[Records for finding items]
---*---

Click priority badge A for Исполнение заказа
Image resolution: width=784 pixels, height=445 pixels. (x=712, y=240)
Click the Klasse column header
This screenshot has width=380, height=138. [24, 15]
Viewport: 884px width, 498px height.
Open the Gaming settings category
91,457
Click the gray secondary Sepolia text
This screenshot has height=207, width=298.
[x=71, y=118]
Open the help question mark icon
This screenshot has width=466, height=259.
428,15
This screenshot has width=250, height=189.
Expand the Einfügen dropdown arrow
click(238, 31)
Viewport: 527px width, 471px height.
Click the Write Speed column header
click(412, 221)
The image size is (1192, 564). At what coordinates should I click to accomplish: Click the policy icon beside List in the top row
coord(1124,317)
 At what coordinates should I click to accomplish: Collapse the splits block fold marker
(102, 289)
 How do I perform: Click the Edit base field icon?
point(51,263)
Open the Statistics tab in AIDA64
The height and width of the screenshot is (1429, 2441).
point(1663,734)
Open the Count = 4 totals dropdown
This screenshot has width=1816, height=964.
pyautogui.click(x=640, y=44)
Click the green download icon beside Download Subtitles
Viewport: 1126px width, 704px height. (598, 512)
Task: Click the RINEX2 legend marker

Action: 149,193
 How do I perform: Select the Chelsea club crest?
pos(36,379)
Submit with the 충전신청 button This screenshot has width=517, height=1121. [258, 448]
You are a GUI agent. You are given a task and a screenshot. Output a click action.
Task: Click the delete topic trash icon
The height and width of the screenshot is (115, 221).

---*---

Aim of the task = Please arrange all the records above as a numbered list, leaving out any blank lines.

Task answer =
1. Click priority badge A for Исполнение заказа
2. Image resolution: width=784 pixels, height=445 pixels. (x=712, y=240)
3. Click the Klasse column header
4. This screenshot has width=380, height=138. [24, 15]
5. Viewport: 884px width, 498px height.
6. Open the Gaming settings category
7. 91,457
8. Click the gray secondary Sepolia text
9. This screenshot has height=207, width=298.
10. [x=71, y=118]
11. Open the help question mark icon
12. This screenshot has width=466, height=259.
13. 428,15
14. This screenshot has width=250, height=189.
15. Expand the Einfügen dropdown arrow
16. click(238, 31)
17. Viewport: 527px width, 471px height.
18. Click the Write Speed column header
19. click(412, 221)
20. The image size is (1192, 564). At what coordinates should I click to accomplish: Click the policy icon beside List in the top row
21. coord(1124,317)
22.  At what coordinates should I click to accomplish: Collapse the splits block fold marker
23. (102, 289)
24.  How do I perform: Click the Edit base field icon?
25. point(51,263)
26. Open the Statistics tab in AIDA64
27. The height and width of the screenshot is (1429, 2441).
28. point(1663,734)
29. Open the Count = 4 totals dropdown
30. This screenshot has width=1816, height=964.
31. pyautogui.click(x=640, y=44)
32. Click the green download icon beside Download Subtitles
33. Viewport: 1126px width, 704px height. (598, 512)
34. Task: Click the RINEX2 legend marker
35. Action: 149,193
36.  How do I perform: Select the Chelsea club crest?
37. pos(36,379)
38. Submit with the 충전신청 button This screenshot has width=517, height=1121. [258, 448]
39. You are a GUI agent. You are given a task and a screenshot. Output a click action.
40. Task: Click the delete topic trash icon
41. The height and width of the screenshot is (115, 221).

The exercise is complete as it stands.